We reported last summer that several more young men with spinal cord injuries have been surgically implanted with electrical stimulator units. The devices, off-the-shelf products made for pain relief, are placed over the lower part of the spinal cord, in the lumbar area. The concept is this: the spinal cord contains an intricate weave of nerve fibers that, when properly activated, are able to control certain motor functions. This control occurs without any input from the brain; this means the spinal cord itself is, to a degree, able to remember and to execute. The cord is “smart.” In recent years research scientists have been able to exploit this smartness, using aggressive exercise protocols and, more recently, electrical impulses, to activate the lumbar circuitry.

Epidural Stimulation: Research Progressing

Support the weight of an infant with his or her feet on the ground and the baby will begin taking alternating steps, left-right-left. How is this done? Not fully by brain input; that system has not fully formed. The stepping motions are organized in the spinal cord by way of what scientists call a central pattern generator (CPG). If the spinal cord receives the right information from the sensory system – e.g. weight bearing or perhaps in the form of weight bearing on a treadmill, or Locomotor Training (LT) – the CPG responds by initiating step patterns by itself.

Many animal experiments, and more recently, a limited number of human trials, have shown that activating the CPG can have important benefits. Some people have regained walking function; almost all participants in the LT program of the Reeve Foundation NeuroRecovery Network (NRN), have gained meaningful health benefits.

Two years ago an international team of researchers funded mainly by the Reeve Foundation raised the ante in boosting CPG response. A small electrical array was implanted over the dura of the lumbar cord. The first patient with the epidural stimulator had no motor function below his chest-level injury. When the lumbar cord was stimulated, however, he could stand on his own and take steps. To the surprise of the research team, the young man regained voluntary motor function when the stim was on. What was even more surprising, he regained bladder control and sexual function, even when the stim was off. Not only was the CPG reawakened, it seemed to remain awake. We’re talking, of course of Rob Summers, who is no stranger to readers of this website.

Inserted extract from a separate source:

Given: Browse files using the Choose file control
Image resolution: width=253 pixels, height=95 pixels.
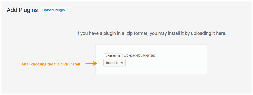Looking at the screenshot, I should click(x=113, y=56).
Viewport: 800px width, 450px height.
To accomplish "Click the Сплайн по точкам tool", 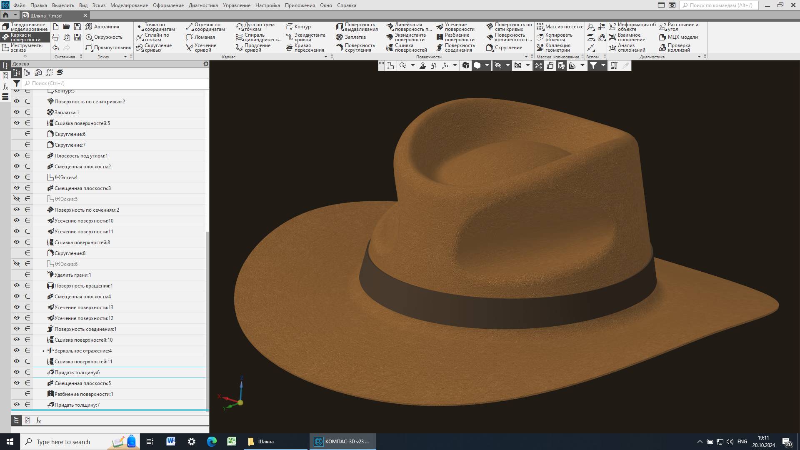I will point(140,38).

This epidural stimulation work – overseen at Frazier Rehab Institute in Kentucky by Susan Harkema, Ph.D., director of the NRN, and based to a large degree on the research of Reggie Edgerton, Ph.D., at UCLA – has continued. So far, four patients have been fitted with epidural stimulators. While the data have not yet been published, all four have shown similar patterns of recovery: they can step when the stim is on. They all gained muscle mass, improved cardiovascular function and were able stand with no assistance with the stimulator on.